Selected excerpt:
========

Sacramento families can help save foods soon to become extinct. Sacramento is a city focused on sustainability. Here’s how to start. What foods in Sacramento do you think are in danger of extinction?
You might begin by looking at the US Ark of Taste. It’s a catalog of over 200 delicious foods in danger of extinction. By promoting and eating Ark products you can help ensure they remain in production and on the world’s plates. For example, you can make an effort to save one cherished food product at a time.
Try something so inexpensive and simple as highly nutritious tepary beans, great for helping to prevent type 2 diabetes due to the high fiber and other qualities of these southwest area beans used as a dietary stapble in the pre-Columbian southwest. What 200 foods in Sacramento and surrounding areas are in danger of extinction because people have forgotten about how nutritious they are, how healthy, and how tasty–just because they may not be familiar, fast-food, or in the usual standard ‘Western’ diet.
They are the foods that create a balanced but slightly more ‘alkaline’ environment in your mouth and bloodstream. How can you save foods soon to become extinct both in Sacramento and in the third world without leaving your neighborhood? You can help bring solar cookers to those who need them–people without electricity who rely on the sun to cook food. Think of how sunny Sacramento summers are, for example. Now think of other countries that can benefit from solar cookers in areas without electricity.

========

Provided material:
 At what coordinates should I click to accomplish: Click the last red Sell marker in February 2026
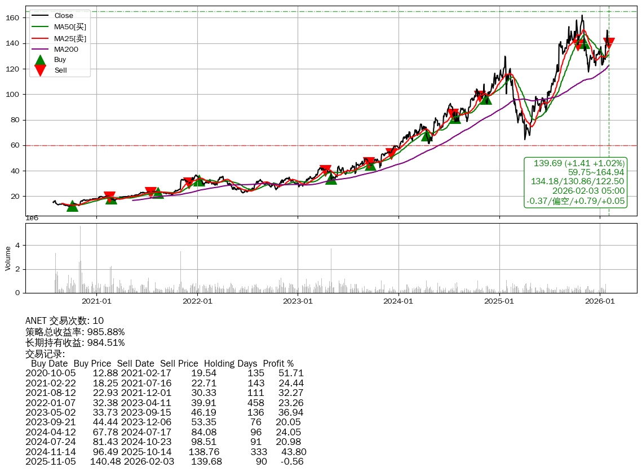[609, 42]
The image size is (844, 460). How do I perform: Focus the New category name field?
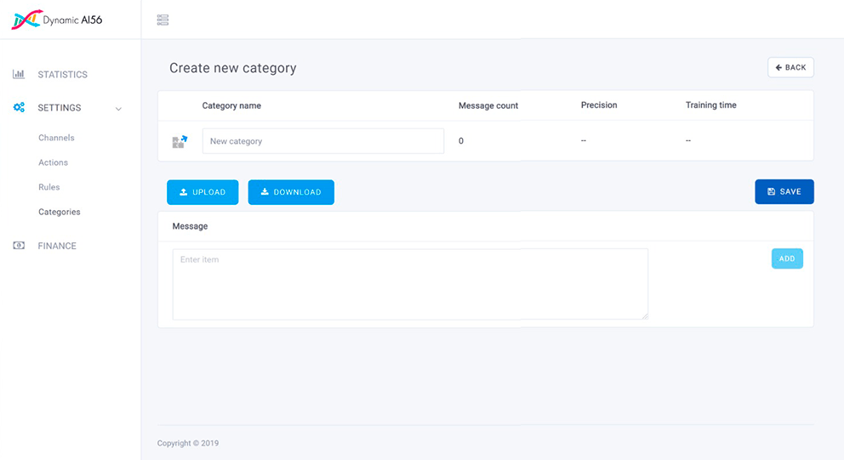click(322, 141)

========

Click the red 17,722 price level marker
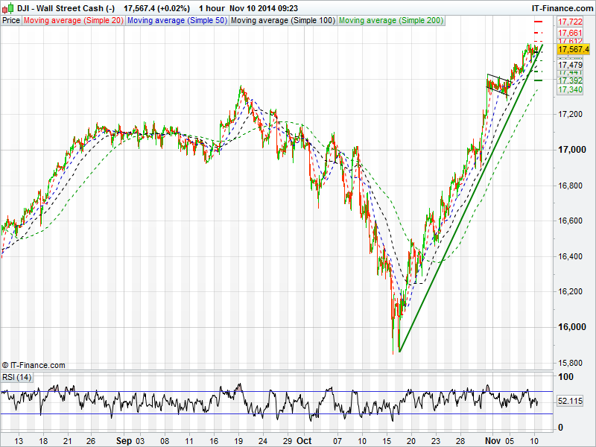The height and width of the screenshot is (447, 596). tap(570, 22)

========

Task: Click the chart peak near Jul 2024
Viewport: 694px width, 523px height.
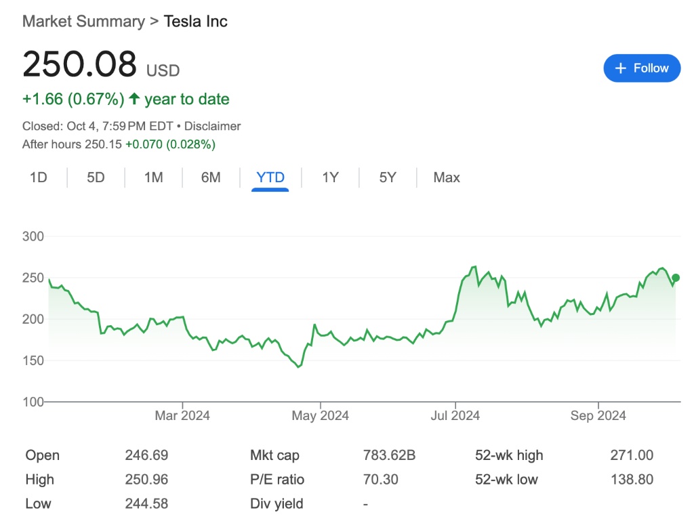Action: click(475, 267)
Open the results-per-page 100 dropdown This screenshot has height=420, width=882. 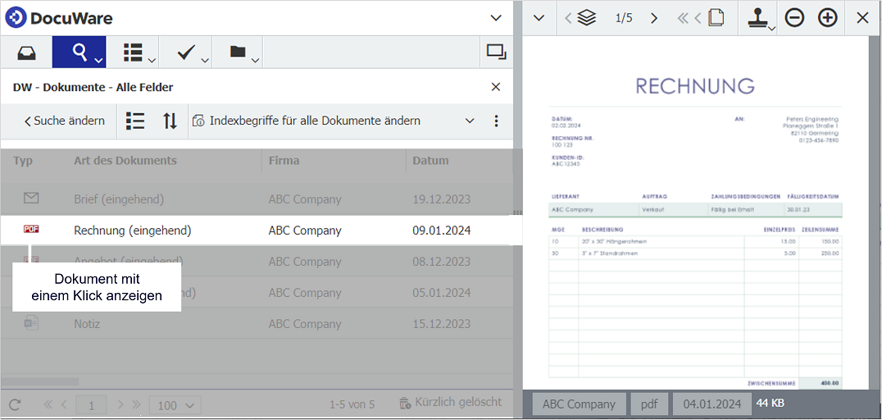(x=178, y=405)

========

Problems and tasks:
1 > Answer these questions using the article on endangered foods:
(a) How many foods does the US Ark of Taste catalog?
(b) Which disease are tepary beans said to help prevent?
(c) Who are solar cookers meant for?
2 > Summarize the article on endangered foods in two sentences.
3 > Repeat everything in the article on endangered foods from "They are the" down to "areas without electricity.", word for word.

Answers for this exercise:
1 >
(a) Over 200 foods in danger of extinction.
(b) Type 2 diabetes.
(c) People without electricity who rely on the sun to cook food.

2 > Sacramento families can help save foods in danger of extinction by starting with the US Ark of Taste, a catalog of over 200 such foods, and by promoting and eating them, such as nutritious tepary beans. They can also help bring solar cookers to people without electricity who rely on the sun to cook food.

3 >
They are the foods that create a balanced but slightly more ‘alkaline’ environment in your mouth and bloodstream. How can you save foods soon to become extinct both in Sacramento and in the third world without leaving your neighborhood? You can help bring solar cookers to those who need them–people without electricity who rely on the sun to cook food. Think of how sunny Sacramento summers are, for example. Now think of other countries that can benefit from solar cookers in areas without electricity.